* **Listing**:
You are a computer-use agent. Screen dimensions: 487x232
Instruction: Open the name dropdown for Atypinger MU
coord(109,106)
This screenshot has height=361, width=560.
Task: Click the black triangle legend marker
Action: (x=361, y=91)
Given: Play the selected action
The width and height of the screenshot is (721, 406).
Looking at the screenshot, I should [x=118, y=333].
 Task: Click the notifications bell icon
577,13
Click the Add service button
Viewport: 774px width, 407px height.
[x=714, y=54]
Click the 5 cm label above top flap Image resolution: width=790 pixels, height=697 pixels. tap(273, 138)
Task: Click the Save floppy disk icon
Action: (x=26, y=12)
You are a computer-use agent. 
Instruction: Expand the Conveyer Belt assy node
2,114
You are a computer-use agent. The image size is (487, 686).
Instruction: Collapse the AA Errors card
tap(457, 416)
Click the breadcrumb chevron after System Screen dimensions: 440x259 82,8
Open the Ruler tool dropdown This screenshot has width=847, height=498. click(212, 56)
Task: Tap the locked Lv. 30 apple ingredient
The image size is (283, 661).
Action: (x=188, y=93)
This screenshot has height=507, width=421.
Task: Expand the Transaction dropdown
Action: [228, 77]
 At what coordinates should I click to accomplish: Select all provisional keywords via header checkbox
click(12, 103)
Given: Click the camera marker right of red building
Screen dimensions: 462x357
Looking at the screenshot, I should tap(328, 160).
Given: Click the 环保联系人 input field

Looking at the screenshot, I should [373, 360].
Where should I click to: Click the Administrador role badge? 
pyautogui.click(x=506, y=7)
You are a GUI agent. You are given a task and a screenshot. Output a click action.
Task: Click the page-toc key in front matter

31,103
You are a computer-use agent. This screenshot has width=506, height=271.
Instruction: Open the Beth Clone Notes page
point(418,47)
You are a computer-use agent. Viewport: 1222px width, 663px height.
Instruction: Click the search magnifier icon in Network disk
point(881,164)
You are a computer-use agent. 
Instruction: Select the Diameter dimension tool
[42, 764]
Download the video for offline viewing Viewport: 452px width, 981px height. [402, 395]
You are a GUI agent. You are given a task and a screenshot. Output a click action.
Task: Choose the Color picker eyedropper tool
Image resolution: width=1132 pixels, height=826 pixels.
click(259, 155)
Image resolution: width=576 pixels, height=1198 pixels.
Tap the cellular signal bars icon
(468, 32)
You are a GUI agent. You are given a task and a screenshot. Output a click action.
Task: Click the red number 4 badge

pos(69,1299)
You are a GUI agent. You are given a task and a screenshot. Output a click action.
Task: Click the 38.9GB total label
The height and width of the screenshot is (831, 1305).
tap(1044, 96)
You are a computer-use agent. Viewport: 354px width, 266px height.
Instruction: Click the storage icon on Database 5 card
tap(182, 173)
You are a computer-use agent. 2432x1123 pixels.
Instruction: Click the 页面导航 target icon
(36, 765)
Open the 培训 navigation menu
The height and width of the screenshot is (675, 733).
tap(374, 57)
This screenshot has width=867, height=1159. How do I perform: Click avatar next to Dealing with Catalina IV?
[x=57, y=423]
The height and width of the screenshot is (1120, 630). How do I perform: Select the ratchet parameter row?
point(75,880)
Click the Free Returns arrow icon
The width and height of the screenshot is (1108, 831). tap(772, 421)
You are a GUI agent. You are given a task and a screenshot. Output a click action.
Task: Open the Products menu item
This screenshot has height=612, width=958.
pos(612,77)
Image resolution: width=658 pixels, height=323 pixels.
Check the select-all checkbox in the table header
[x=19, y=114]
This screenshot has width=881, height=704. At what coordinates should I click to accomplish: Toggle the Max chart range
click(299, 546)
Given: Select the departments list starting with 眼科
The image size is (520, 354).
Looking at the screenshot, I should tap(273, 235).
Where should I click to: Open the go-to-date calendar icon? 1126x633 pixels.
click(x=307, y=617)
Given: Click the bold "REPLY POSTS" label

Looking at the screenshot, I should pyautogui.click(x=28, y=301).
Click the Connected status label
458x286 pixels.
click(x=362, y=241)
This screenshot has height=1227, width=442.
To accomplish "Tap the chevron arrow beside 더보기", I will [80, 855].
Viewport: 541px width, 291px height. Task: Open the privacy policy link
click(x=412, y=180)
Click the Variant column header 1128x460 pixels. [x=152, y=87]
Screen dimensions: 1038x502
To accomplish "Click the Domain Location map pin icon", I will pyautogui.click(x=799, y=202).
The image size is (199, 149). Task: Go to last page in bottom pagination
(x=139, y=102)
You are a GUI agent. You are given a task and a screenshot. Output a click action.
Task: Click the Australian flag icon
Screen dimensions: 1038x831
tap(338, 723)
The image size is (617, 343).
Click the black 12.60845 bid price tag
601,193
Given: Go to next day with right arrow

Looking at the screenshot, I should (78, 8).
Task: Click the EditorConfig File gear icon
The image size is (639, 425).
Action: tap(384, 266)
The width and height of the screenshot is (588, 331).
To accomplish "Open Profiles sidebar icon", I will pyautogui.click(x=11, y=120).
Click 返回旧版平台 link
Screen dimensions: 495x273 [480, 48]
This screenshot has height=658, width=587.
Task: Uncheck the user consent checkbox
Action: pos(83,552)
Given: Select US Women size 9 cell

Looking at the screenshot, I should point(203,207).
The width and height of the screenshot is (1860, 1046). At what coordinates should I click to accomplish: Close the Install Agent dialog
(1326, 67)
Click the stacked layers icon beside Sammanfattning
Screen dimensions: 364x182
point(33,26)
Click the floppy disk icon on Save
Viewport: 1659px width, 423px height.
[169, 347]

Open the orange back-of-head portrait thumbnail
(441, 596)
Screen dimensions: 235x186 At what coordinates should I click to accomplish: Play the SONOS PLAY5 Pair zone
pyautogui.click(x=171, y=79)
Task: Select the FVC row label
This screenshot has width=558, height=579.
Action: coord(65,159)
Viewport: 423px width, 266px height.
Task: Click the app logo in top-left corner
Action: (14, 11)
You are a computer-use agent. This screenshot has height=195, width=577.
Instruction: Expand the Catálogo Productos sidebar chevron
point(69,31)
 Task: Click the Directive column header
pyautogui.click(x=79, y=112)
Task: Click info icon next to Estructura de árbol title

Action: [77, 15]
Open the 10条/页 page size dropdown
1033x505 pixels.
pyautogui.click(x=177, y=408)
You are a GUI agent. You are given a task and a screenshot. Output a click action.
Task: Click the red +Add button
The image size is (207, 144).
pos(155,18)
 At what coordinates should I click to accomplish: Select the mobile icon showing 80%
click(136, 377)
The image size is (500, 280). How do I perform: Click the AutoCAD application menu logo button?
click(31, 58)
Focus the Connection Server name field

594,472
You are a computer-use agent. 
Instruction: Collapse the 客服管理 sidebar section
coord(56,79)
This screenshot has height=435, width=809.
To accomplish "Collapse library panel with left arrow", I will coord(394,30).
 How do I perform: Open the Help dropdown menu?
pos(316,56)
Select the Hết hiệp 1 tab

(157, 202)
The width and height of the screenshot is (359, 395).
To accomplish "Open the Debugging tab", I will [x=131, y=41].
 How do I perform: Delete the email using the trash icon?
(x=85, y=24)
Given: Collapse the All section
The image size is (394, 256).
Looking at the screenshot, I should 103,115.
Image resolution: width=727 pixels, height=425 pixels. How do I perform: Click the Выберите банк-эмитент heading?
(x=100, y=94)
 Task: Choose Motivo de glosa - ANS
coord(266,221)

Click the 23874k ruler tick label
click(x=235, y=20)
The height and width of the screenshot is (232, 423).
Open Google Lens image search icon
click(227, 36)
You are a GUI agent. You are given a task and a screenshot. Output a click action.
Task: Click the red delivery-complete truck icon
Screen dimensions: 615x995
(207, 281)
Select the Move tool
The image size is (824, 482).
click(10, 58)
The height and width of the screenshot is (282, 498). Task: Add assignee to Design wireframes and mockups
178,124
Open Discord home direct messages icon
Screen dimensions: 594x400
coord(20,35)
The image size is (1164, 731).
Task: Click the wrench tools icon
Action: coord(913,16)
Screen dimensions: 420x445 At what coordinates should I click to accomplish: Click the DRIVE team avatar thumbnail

* **Instructions to follow**: Render the items from the line containing "Where should I click to: Click" through the line containing "Download the video" as a two-column CSV with the headers text and answer, one row per item. Put each field in quotes and change its line breaks to spaces.

* **Exercise result**:
text,answer
"Where should I click to: Click the Administrador role badge?","pyautogui.click(x=506, y=7)"
"You are a GUI agent. You are given a task and a screenshot. Output a click action. Task: Click the page-toc key in front matter","31,103"
"You are a computer-use agent. This screenshot has width=506, height=271. Instruction: Open the Beth Clone Notes page","point(418,47)"
"You are a computer-use agent. Viewport: 1222px width, 663px height. Instruction: Click the search magnifier icon in Network disk","point(881,164)"
"You are a computer-use agent. Instruction: Select the Diameter dimension tool","[42, 764]"
"Download the video for offline viewing Viewport: 452px width, 981px height.","[402, 395]"